## EXERCISE PASSAGE:
Scotland's forgotten link with WW1 polar bear Baśka
- Published
Research by BBC Scotland has uncovered the forgotten story of a polar bear who caused a sensation when she marched in step through Edinburgh alongside hundreds of Polish soldiers in the autumn of 1919.
The bear, called Baśka Murmańska, was said to have stood to attention at appropriate moments, making the military salute with her paw.
Baśka was the mascot of a Polish battalion that had been fighting the Bolsheviks in Northern Russia and had been evacuated to Scotland.
This military parade through Edinburgh passed the spot in Princes Street Gardens where a statue stands today of Wojtek, a similarly charismatic, brown bear, who also ended up in the Scottish capital after his adventures with the Polish army in exile during World War Two.
Wojtek, famous for his love of beer and cigarettes, was bought as a cub in Persia in 1942 by Polish troops after they had been released from prison camps in the Soviet Union.
But remarkably, he was the second of two Polish bears, one brown, one white, that travelled to Scotland.
Twenty-three years before Wojtek's story began, a newly-formed battalion of exiled Poles also crossed paths with a young polar bear in the Siberian city of Archangel amid the chaos of the Russian civil war.
During World War One Poland was a stateless nation and Polish soldiers had served in both the Imperial Russian Army and on the other side with Germans and Austrians.
When the Bolsheviks seized power in 1917 and Russia dropped out of the war, independent Polish units were formed only to find themselves embroiled in a vicious civil war.
In the far north of Russia several hundred Poles joined up with White Russian forces and a multi-national anti-Bolshevik coalition which included British, French, Italian, Serbian, American, Canadian and Australian soldiers.
They had to cope with sub-zero temperatures and frostbite in the long Russian winter, while in summer the thaw turned much of the tundra into a vast swamp swarming with mosquitoes.
'Lady's favour'
The fighting was brutal and an atmosphere of suspicion prevailed.
Concern about espionage was ever present with suspected spies being thrown into holes cut in the ice of the White Sea.
While on leave from the strains of the frontline the Polish troops spent a few weeks in Archangel, which was in a state of chaos and full of refugees, and it was here they acquired their mascot.
Sebastian Sosiński from the Polish town of Nowy Dwór, has studied the story of Baśka.
"The Murmańczycy (the Polish Murmansk legion), got their polar bear because of a woman," he says.

## MATERIAL PROVIDED:
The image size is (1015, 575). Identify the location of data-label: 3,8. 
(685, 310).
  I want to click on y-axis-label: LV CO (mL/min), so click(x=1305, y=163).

## ASSIGNMENT:
Please transcribe the stretch of the polar bear article above from "They had to" through "swarming with mosquitoes.", keeping every word and mark as it appears.

## SOLUTION:
They had to cope with sub-zero temperatures and frostbite in the long Russian winter, while in summer the thaw turned much of the tundra into a vast swamp swarming with mosquitoes.